Since fancy indexing operations such as x[[1, 5, 7]] can not be expressed by changing these metadata, then numpy inspects the indexer [1, 5, 7] and then intelligently allocates a new block of memory with the same number of necessary slots as indicated by the indexer. It will then iterate over these indexers and fill in each slot in the new block of memory with the values at these positions of array x.
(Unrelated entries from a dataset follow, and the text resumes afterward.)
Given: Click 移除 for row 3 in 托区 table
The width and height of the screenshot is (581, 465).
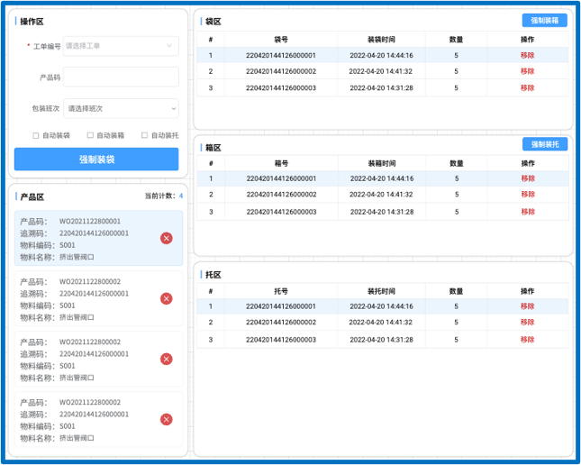Looking at the screenshot, I should pos(527,340).
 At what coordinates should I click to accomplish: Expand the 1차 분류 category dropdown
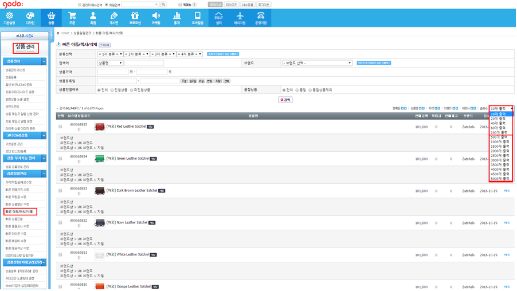click(109, 54)
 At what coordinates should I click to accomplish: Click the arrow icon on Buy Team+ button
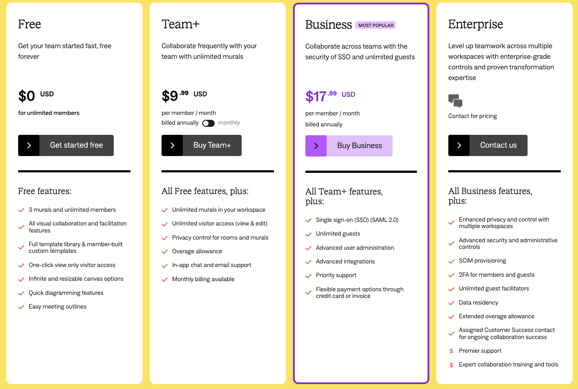coord(172,145)
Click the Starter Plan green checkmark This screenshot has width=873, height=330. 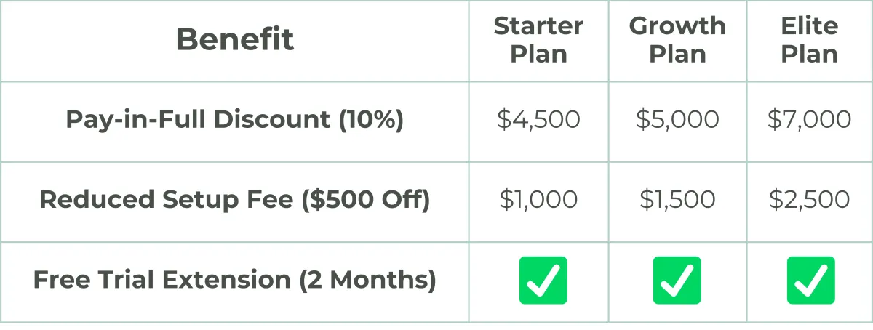point(543,280)
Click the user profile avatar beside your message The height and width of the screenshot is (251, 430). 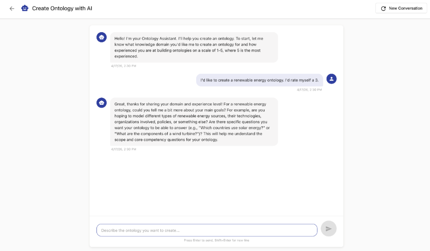[331, 79]
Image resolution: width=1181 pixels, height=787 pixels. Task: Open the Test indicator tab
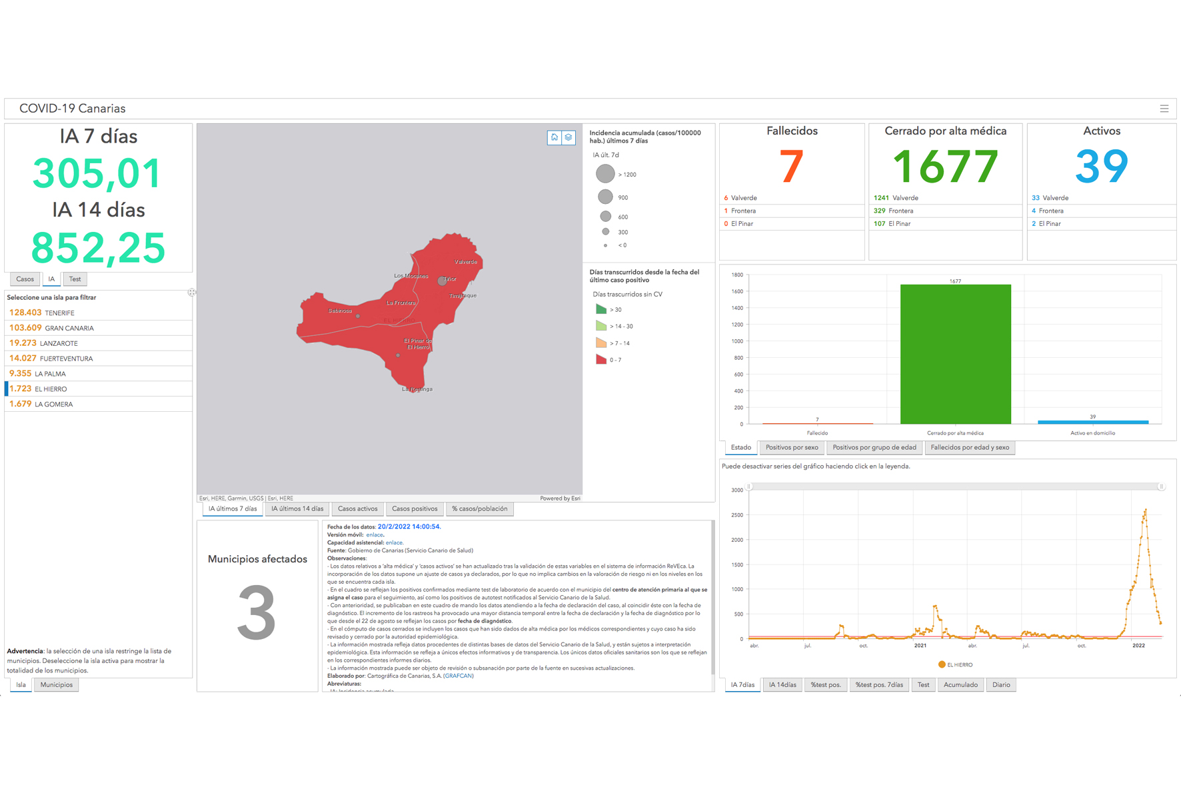pos(75,279)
Copies can be very beneficial to work with, which is why many operations do not occur inplace in NumPy. More often than not focusing too much on views and inplace operations to keep a low memory overhead can lead to unexpected propagation bugs (e.g. I changed an array in one place and accidentally changed that array in many other places in my code), and a great way to work around this is by using copies.
Wrap Up#
There is a strict ruleset for when NumPy returns a view of underlying data vs a copy of underlying data. In order to make sense of these rules we need to understand just a little bit of the underlying mechanics of this library. However, once you do so you can make better sense of which inplace operations will propagate back to other arrays, and which will not.
If you’re worried about running out of memory while using NumPy arrays, ensuring that you work with views and preallocating output/intermediate arrays is extremely beneficial. By understanding views, copies, and NumPy internals you can ensure not only that your code is efficient, but also that you are being extra careful about how you operate on your arrays.